The expected flow was straightforward:

  1. Check if processed data exists in cache
  2. If missing: fetch from external platform and populate cache
  3. If present: return cached results

However, the actual behavior revealed a classic race condition:

const hasResultCount = await query.return.count();

if (hasResultCount === 0) {
  // Multiple requests pass this check simultaneously
  // Each triggers expensive external API call
  await this.externalDataProvider.execute(params);
}

Business Impact

This race condition had significant implications:

  • Cost: Each external API call had associated costs
  • Performance: External queries took 2–5 seconds vs sub-100ms cache hits
  • Rate Limits: Risk of hitting third-party API throttling
  • Data Consistency: Duplicate processing created inconsistent aggregations

Root Cause

Multiple requests were checking cache existence simultaneously, before any had completed the external data fetching and cache population. This resulted in:

  • All requests executing expensive external API calls
  • Multiple processing of the same dataset
  • Duplicate cache entries with potential inconsistencies
  • Unnecessary costs and performance degradation

Solution Implementation

I implemented a distributed lock mechanism using Redis atomic operations to serialize access to external data fetching:

if (hasResultCount === 0) {
  // Create unique lock key based on query parameters
  const lockKey = `lock:external_data:${startDate}:${endDate}:${customer}`;

  // Atomic lock acquisition using Redis SET NX EX
  const lockAcquired = await redis.set(lockKey, '1', {
    NX: true, // Only set if key doesn't exist
    EX: 60,   // Auto-expire after 60 seconds
  });

  if (lockAcquired) {
    try {
      // Double-check pattern after acquiring lock
      const recheckCount = await query.return.count();
      if (recheckCount === 0) {
        // Only one request executes the expensive external call
        await this.externalDataProvider.execute(params);
      }
    } finally {
      await redis.del(lockKey);
    }
  } else {
    // Other requests wait briefly then proceed to cache check
    await new Promise(resolve => setTimeout(resolve, 100));
  }
}

Technical Decisions

Lock Granularity: Used parameter-specific locks to allow concurrent processing of different datasets while preventing duplication of identical requests.
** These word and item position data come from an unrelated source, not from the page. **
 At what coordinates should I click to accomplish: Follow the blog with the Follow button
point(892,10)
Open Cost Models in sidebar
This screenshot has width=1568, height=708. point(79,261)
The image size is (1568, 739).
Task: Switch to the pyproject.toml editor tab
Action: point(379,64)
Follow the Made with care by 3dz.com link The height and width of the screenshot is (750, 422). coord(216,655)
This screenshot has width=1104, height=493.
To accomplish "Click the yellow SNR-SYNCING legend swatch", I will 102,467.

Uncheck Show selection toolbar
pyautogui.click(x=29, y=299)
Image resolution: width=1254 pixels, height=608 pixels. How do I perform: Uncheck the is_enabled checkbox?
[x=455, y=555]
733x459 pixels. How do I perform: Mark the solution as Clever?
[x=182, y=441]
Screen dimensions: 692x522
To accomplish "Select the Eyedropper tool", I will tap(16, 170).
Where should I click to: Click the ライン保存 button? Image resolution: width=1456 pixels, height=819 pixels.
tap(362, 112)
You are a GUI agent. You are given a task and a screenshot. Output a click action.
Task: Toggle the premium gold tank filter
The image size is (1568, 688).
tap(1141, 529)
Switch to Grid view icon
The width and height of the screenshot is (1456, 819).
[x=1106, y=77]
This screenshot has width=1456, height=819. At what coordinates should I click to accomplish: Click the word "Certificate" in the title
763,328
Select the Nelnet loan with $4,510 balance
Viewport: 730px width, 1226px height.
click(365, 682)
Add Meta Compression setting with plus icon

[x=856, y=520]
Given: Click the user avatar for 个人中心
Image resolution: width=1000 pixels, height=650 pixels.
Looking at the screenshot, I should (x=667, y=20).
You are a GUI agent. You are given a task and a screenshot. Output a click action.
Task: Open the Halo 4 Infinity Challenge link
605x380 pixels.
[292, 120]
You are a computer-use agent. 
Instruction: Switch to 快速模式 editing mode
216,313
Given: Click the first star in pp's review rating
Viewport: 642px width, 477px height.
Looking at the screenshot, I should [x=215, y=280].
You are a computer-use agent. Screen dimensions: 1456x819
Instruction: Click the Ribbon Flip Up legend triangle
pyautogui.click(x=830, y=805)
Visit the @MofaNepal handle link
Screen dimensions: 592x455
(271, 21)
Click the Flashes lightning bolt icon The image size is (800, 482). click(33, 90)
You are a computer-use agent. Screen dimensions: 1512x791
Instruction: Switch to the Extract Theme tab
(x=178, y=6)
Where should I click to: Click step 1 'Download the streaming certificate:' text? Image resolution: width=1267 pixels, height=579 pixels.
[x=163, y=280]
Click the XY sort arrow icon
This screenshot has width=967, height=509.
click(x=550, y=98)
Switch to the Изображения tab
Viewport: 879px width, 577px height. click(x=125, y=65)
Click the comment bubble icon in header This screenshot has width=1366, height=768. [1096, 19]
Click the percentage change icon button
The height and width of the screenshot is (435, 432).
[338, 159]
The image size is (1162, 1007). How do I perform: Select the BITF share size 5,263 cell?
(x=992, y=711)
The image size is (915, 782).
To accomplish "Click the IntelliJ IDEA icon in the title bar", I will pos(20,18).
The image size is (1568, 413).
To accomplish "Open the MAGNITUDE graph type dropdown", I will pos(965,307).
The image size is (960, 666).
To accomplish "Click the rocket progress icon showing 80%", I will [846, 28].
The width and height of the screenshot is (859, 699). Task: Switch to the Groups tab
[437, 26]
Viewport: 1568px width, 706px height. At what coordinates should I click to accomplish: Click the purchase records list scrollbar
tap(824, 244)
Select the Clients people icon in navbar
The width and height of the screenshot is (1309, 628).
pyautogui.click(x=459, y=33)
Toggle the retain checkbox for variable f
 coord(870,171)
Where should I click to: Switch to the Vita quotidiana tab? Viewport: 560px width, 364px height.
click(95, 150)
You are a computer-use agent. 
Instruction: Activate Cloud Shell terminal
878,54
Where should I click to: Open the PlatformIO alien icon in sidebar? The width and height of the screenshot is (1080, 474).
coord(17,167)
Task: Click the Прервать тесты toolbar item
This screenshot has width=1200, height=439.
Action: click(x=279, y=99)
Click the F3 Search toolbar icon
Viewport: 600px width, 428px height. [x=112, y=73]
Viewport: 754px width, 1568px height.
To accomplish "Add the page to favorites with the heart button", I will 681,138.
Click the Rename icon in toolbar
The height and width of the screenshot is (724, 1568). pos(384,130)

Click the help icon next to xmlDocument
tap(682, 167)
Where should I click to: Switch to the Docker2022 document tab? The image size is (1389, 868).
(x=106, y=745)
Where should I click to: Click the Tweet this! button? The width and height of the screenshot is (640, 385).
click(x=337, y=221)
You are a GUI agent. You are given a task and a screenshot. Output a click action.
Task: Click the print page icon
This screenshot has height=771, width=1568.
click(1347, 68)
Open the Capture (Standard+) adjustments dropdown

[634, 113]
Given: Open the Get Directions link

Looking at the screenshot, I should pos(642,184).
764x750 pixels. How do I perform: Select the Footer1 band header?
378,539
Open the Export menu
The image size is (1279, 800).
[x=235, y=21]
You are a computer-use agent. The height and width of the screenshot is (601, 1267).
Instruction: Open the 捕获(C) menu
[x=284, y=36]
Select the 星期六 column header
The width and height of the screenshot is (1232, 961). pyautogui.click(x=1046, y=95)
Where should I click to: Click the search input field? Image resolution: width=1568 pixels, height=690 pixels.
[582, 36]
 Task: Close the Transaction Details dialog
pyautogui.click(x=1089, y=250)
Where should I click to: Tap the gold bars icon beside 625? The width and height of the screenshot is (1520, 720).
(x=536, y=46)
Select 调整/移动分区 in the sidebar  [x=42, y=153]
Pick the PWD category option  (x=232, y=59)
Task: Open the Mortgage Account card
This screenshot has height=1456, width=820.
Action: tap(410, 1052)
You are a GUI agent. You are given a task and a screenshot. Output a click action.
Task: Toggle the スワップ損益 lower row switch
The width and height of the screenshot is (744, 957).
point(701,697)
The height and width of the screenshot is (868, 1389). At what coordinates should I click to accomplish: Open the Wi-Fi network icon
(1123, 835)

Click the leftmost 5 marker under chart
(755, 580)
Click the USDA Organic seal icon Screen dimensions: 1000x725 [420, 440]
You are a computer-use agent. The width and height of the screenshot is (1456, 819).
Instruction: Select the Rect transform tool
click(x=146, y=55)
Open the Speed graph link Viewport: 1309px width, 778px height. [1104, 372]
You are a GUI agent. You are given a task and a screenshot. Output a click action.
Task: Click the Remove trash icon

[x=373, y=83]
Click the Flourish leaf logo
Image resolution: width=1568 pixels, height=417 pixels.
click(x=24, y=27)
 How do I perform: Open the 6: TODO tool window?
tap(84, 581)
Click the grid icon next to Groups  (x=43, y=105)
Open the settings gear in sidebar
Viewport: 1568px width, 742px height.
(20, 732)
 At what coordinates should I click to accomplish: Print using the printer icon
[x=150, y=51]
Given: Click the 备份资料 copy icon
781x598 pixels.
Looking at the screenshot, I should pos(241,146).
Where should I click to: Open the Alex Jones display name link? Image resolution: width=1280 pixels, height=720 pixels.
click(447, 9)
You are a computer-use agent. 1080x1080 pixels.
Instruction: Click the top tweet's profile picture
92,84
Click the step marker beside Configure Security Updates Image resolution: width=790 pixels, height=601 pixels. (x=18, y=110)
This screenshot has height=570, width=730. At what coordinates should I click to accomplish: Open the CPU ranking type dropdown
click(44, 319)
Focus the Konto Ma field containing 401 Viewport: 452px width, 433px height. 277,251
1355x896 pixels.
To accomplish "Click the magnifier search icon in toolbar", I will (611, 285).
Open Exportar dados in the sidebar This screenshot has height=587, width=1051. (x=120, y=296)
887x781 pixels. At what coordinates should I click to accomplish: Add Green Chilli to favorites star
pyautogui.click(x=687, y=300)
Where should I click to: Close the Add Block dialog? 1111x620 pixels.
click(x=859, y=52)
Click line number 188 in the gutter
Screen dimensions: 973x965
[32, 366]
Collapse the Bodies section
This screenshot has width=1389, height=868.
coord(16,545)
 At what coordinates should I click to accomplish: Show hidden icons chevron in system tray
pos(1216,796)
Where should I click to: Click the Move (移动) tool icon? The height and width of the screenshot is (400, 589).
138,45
External API Protection: Ensured only one request per parameter combination hits the external platform, regardless of concurrent load.

Timeout Strategy: Set 60-second lock expiry to handle cases where external API calls might timeout or fail.

Fallback Mechanism: Non-blocking approach where failed lock acquisition results in brief wait, allowing requests to eventually access cached data populated by the lock holder.

Architecture Considerations

The solution addresses the distributed nature of the problem:

  • Horizontal Scaling: Works across multiple application instances
  • Fault Tolerance: Auto-expiring locks prevent permanent deadlocks
  • Cost Optimization: Dramatically reduces unnecessary external API calls
  • Performance: Maintains low latency for cache hits while controlling expensive operations

Results and Impact

The implementation delivered significant improvements:

  • Cost Reduction: 80% decrease in external API calls
  • Performance: Maintained sub-100ms response times for cached data
  • Reliability: Eliminated data inconsistencies from duplicate processing
  • Scalability: System now handles 10x concurrent load without external API stress

Lessons Learned

When integrating with external data sources in distributed systems, race conditions can have amplified business impact beyond simple data duplication. The cost and latency of external operations make proper synchronization critical.

Redis atomic operations provide an elegant solution for distributed coordination, especially when protecting expensive external resources. The key insight was recognizing that the lock granularity should match the external resource's cost structure — in this case, per-query-parameter combinations.

This experience reinforced that understanding the full data flow, including external dependencies and their constraints, is essential for designing robust caching strategies in distributed architectures.